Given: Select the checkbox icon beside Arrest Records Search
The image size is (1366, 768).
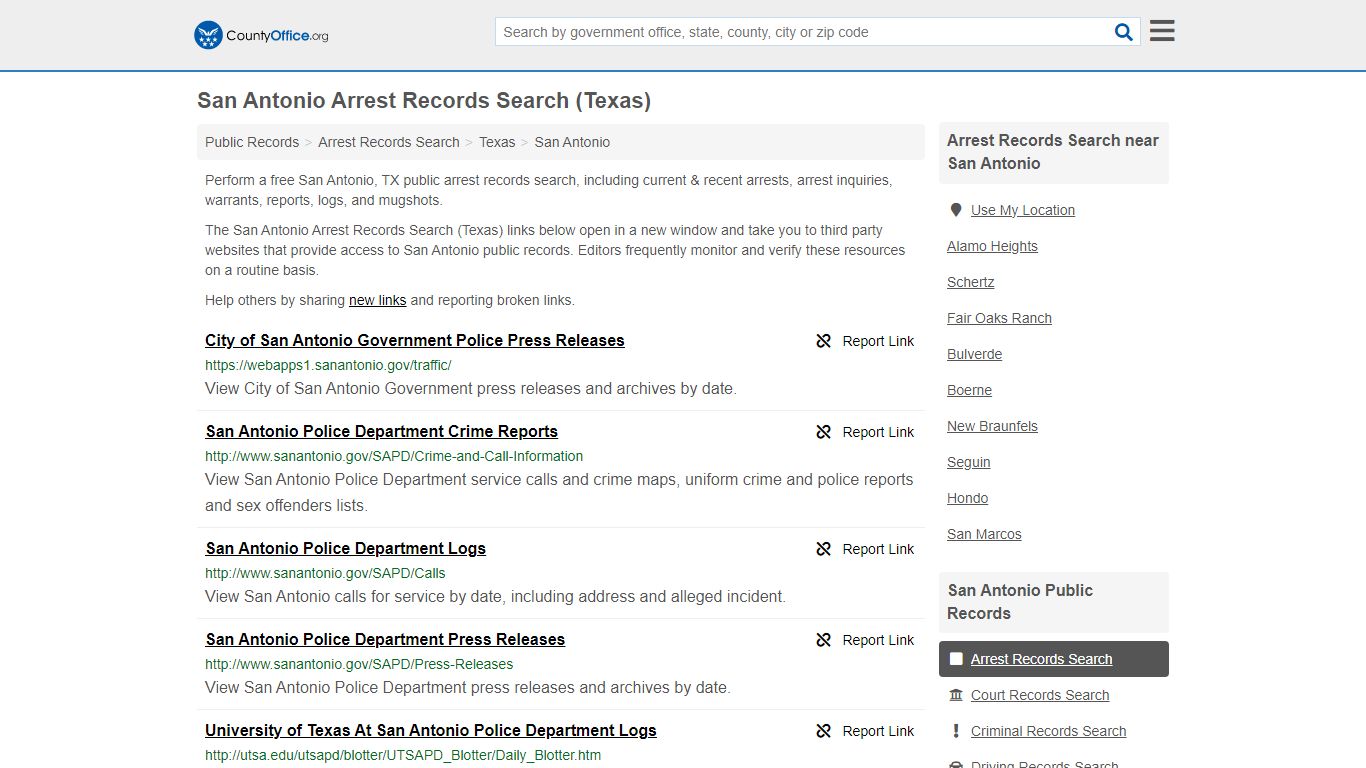Looking at the screenshot, I should click(956, 658).
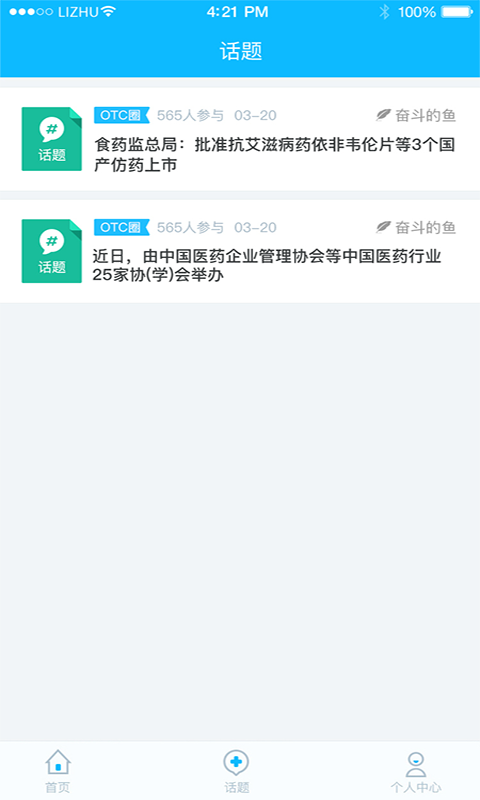Tap 565人参与 count on first post

coord(190,116)
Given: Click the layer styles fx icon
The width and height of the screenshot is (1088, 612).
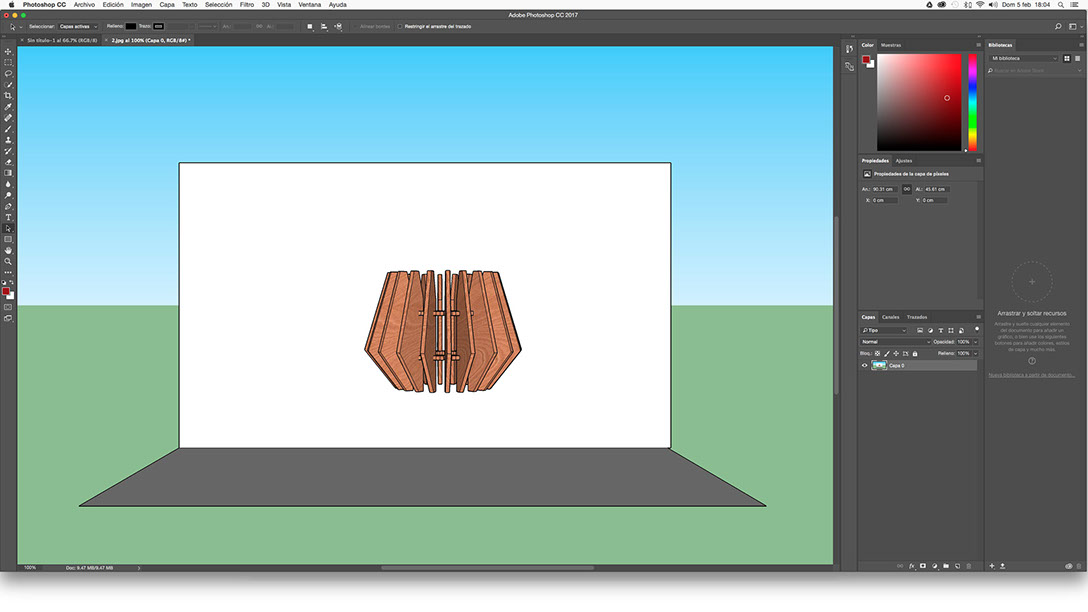Looking at the screenshot, I should click(912, 566).
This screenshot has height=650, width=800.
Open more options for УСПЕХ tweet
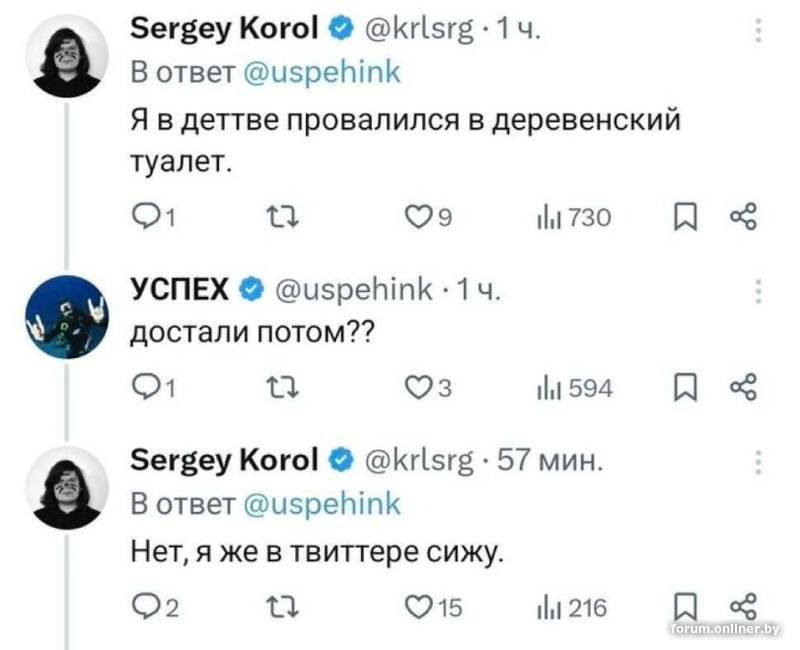coord(757,290)
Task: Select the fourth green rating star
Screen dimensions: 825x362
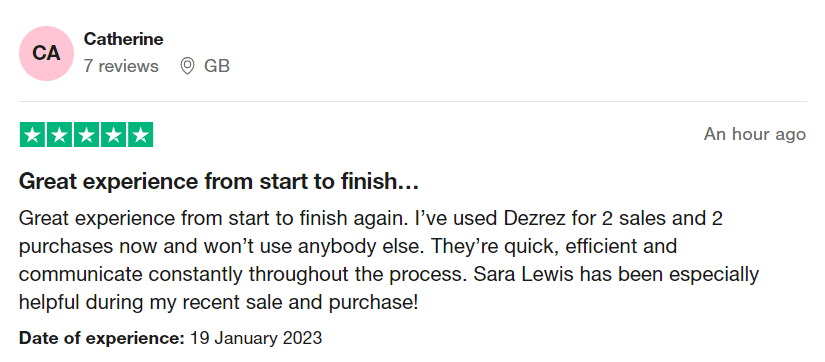Action: pos(113,135)
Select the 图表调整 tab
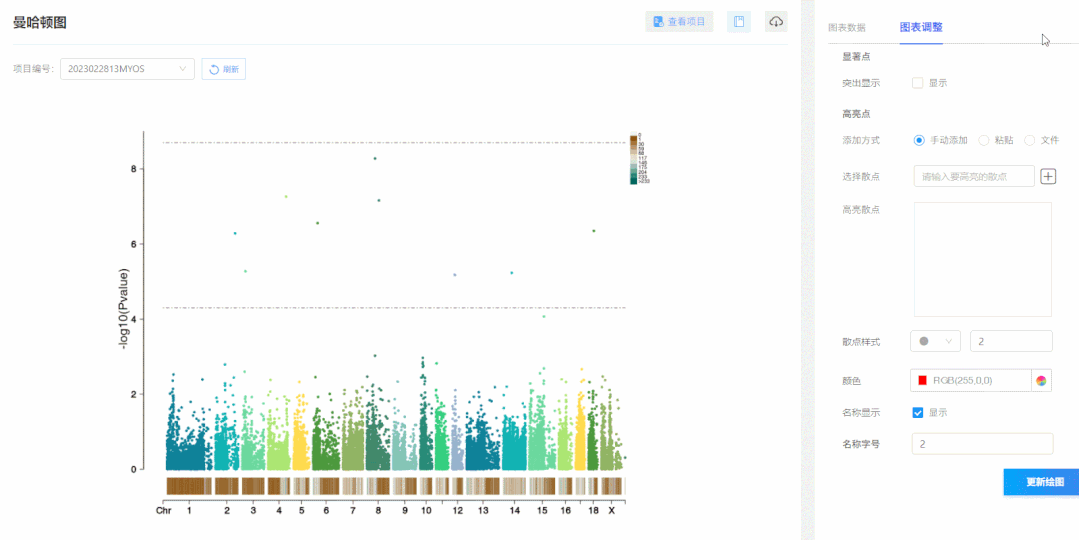1079x540 pixels. tap(920, 27)
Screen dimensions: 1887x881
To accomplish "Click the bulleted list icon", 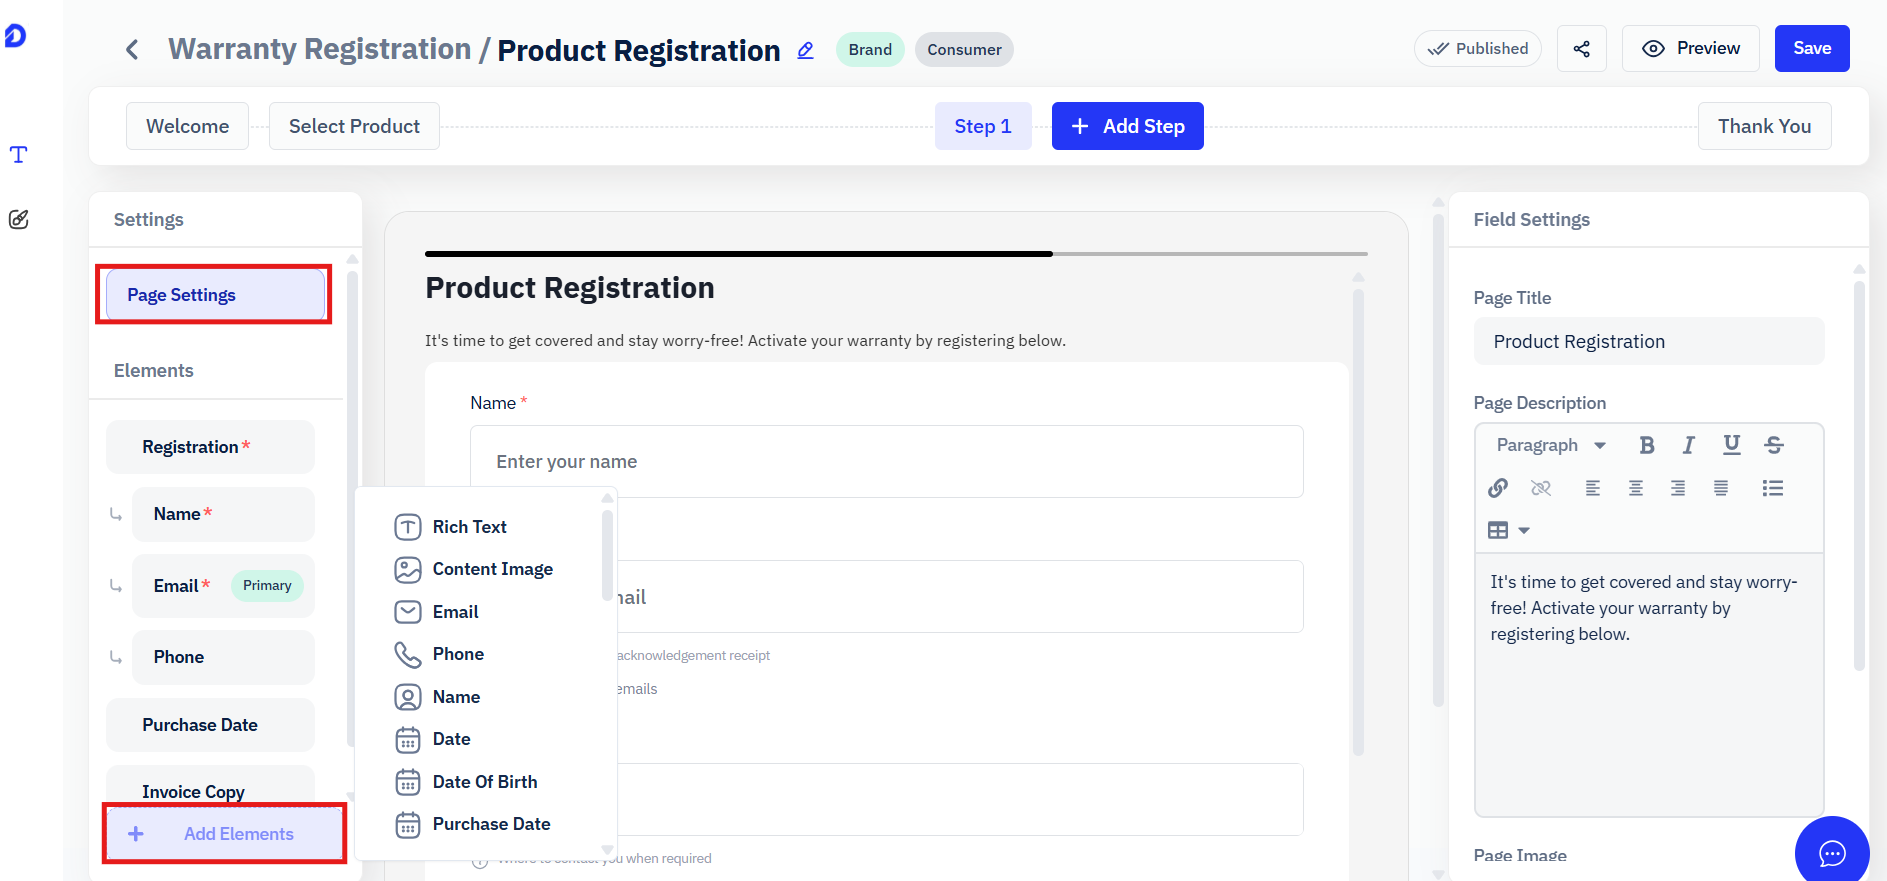I will pyautogui.click(x=1773, y=488).
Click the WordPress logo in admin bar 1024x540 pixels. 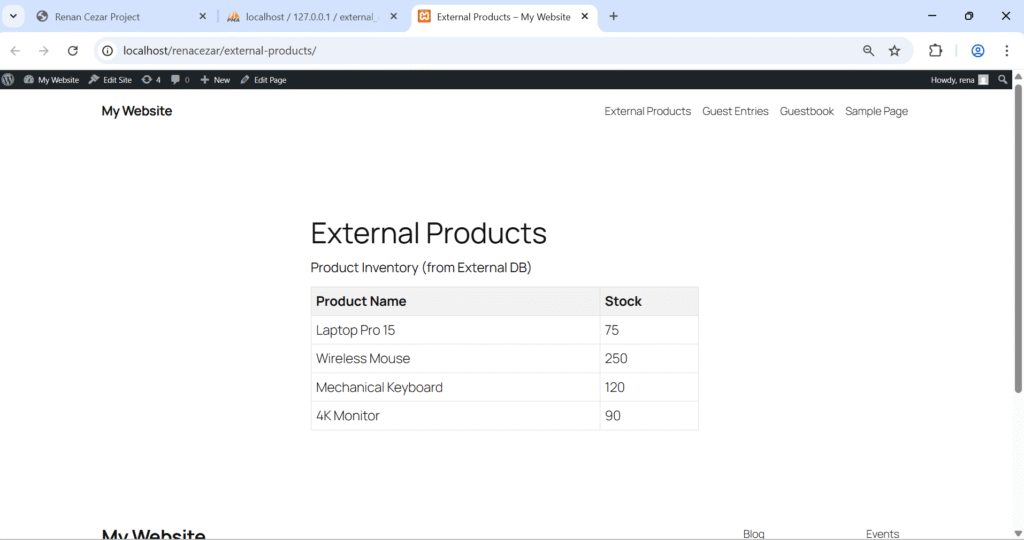tap(8, 80)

---+---

HOW TO COMPLETE THIS TASK |
Task for the records above: copy every line in which the word "Given" occurs.

OUTPUT FOR THIS TASK |
Given: Select the checkbox icon beside Arrest Records Search
Given: Click the layer styles fx icon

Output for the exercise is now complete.